I took one of her hands and slowly disengaged it to hold it in mine. I studied it as though I had detached a part of her and the rest of her wasn’t there any more. It was very soft, it was graceful, tapered and unlined, and ended in five little glazed ovals, like porcelain baked in an oven. It had, no doubt, stroked kittens, puppies, possibly a man or two. A lucky man or two. It had, no doubt, clasped playing cards in fan shape, roadsters’ wheels, tall beaded glasses, and maybe even, in jest or white-faced deadliness, a purse-sized automatic revolver. How did I know, how could I tell? I pressed it to my lips, as though to assimilate at a stroke all its past experiences that I had had no share in. Then I grew weary and desperate with the kind of loneliness I had known so often and so well before now. The room, like a clumsy, improvised carousel, began to revolve about me, as though I were its pivot. For calliope it had my heart. Bernice shared in the general flux of everything I beheld. I was gazing up at her now from the floor.

“Loosen your collar,” she murmured. “I’m a little afraid of you,” she said. “You are the most perfect actor in New York, or else — I’ve met you eight years too late.”

She laughed, as though in derision of some long-established value of her own which had just been set aside. “And I thought I knew them all! Oh, I was so sure at twelve o’clock that there was nothing could surprise me any longer and now, at three, I find myself back where I was eight years ago, believing that it could happen like this and should happen like this. That it should make the room reel around you and your knees play you false. Yes, that is what it should be; not clammy hands under tablecloths and laprobes, and checks in scaled envelopes handed to you by the colored doorman downstairs the morning after.”

Her eyes sank to the level of mine as she dropped down beside me; our checks were pressed together now.

“The past is a lie. The past is something that no longer exists.”

“Yes,” she said docilely.

“And can you call a thing that no longer exists, true?”

“No.”

“And has the past ever existed? Hasn’t it always been just something in your mind?”

“Oh, no!” she contradicted. “For instance, eight years ago the past was still the future.”

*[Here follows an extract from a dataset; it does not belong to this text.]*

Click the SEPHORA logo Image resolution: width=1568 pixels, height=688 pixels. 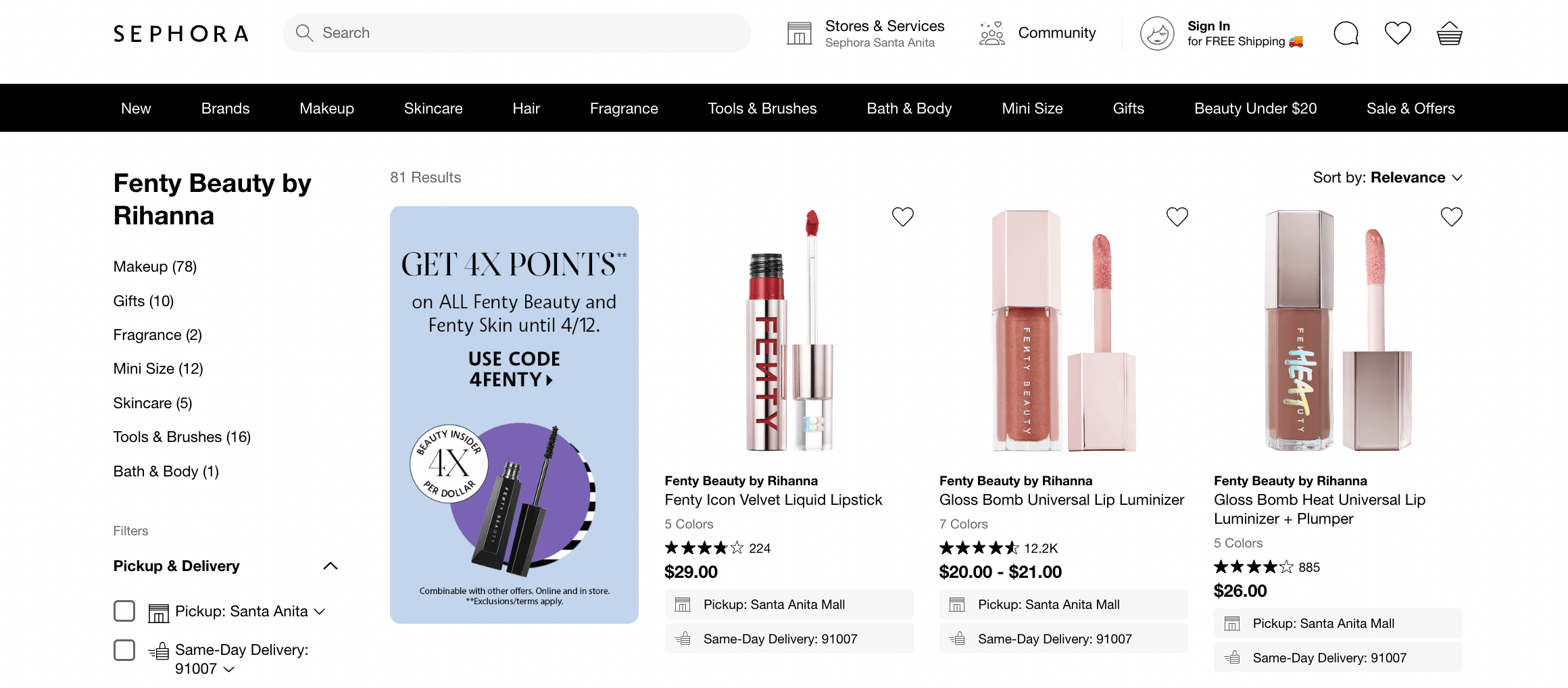[180, 33]
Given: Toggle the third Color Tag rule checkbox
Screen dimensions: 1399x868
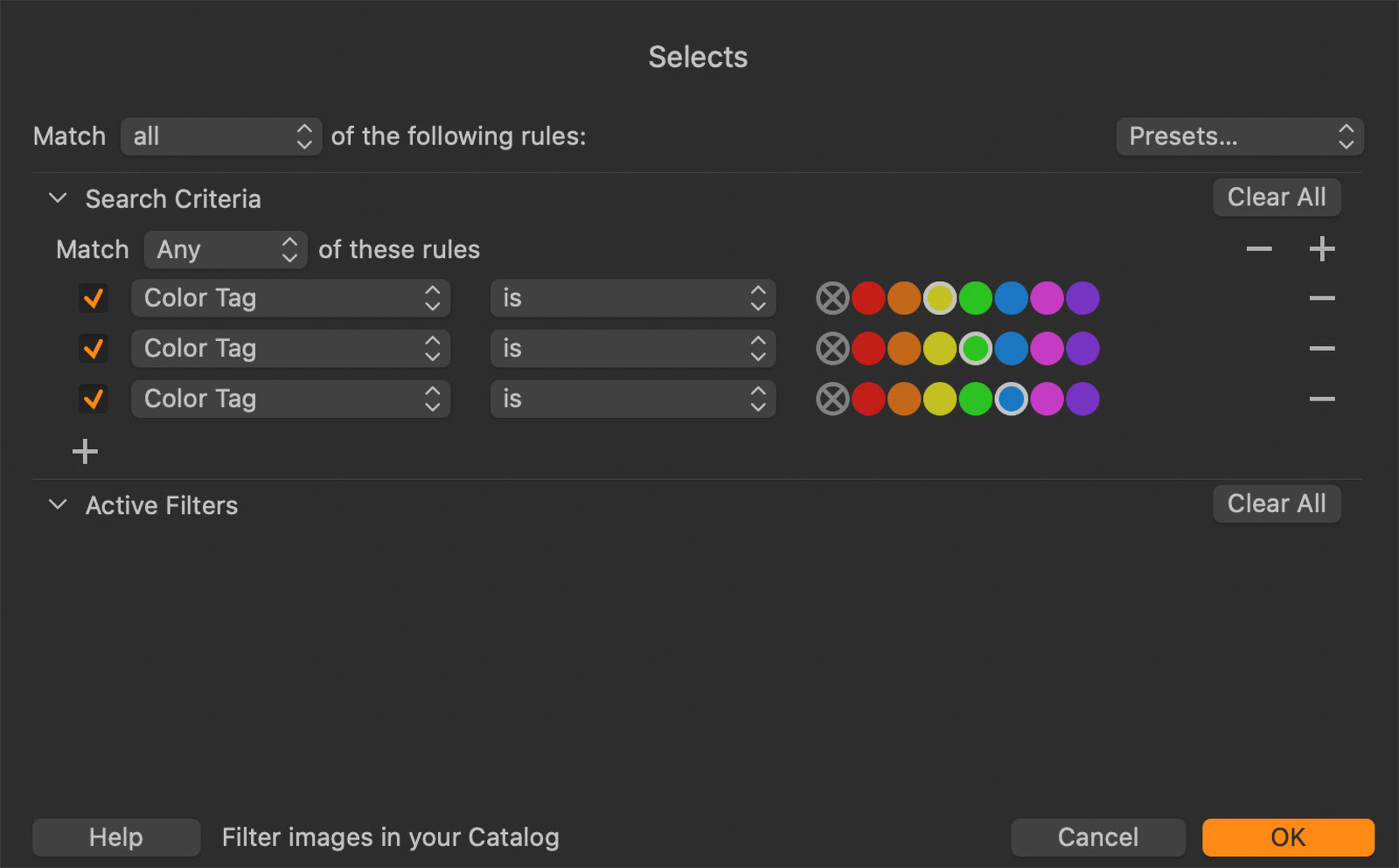Looking at the screenshot, I should [x=94, y=399].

“You mustn’t try to think like a man, that’s one thing,” I informed her sullenly. “Eight years ago the past was just as nonexistent as today. There never is a past, don’t you see?”

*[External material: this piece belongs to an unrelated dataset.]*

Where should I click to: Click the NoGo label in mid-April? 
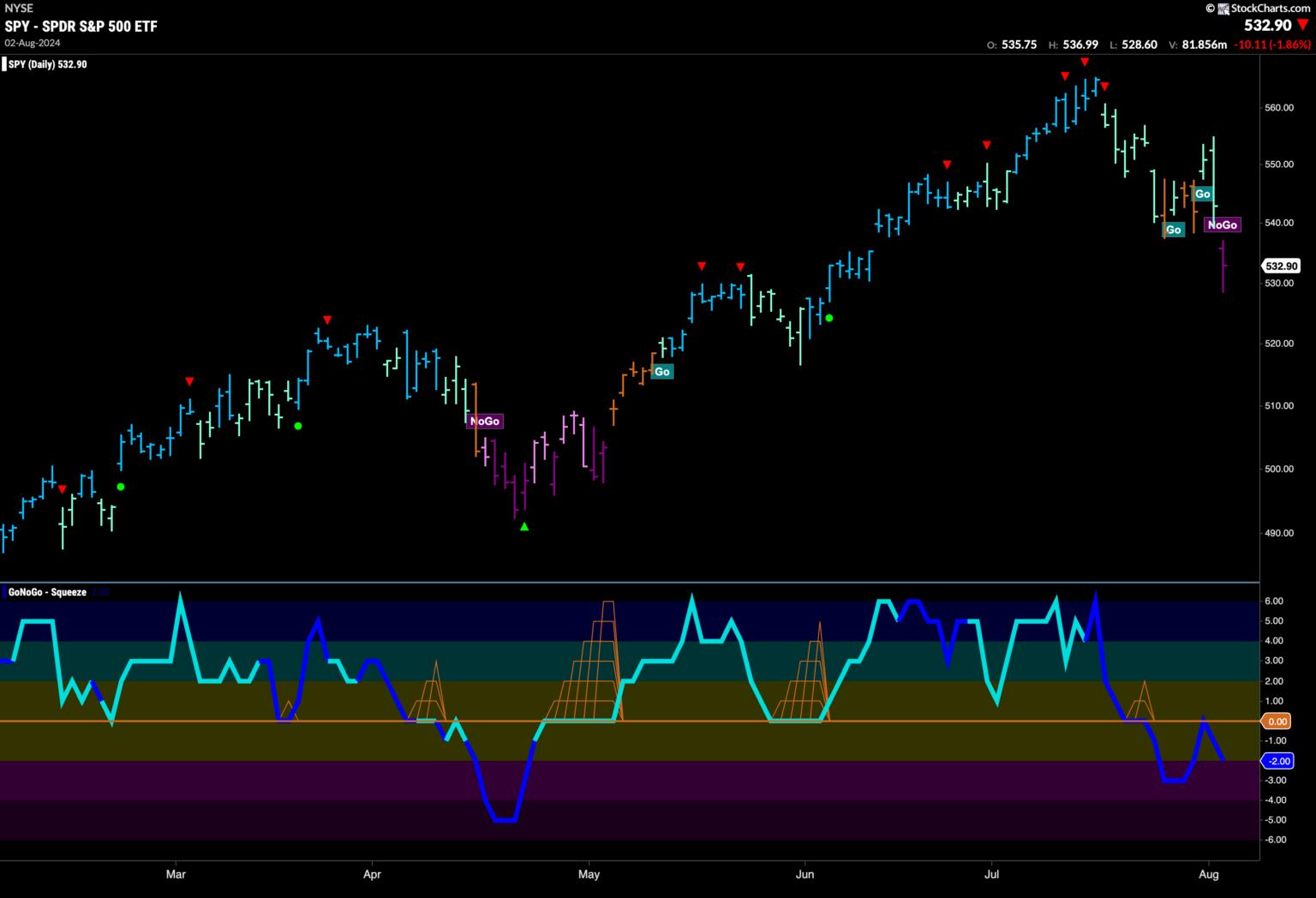[x=484, y=422]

“Because you don’t want there to be any. Oh, Wade, what blows you’re letting yourself in for!”

“Did you ever know any one before you knew me? Did any one ever love you before I did? Then why aren’t they here beside you, as I am?”

“The room would be filled with people,” she breathed.

“Where are they?” I persisted. “How can you prove you knew them, prove they loved you, prove they really existed?”

“Oh, Wade,” she cried piteously, “I can’t! All I have to show for it is canceled checks!”

Rebelling, I kissed the past away from her lips. I kissed her eyes, and saw them droop. We were like two frantic, dying things, suffocating in a catastrophe of our own unchaining.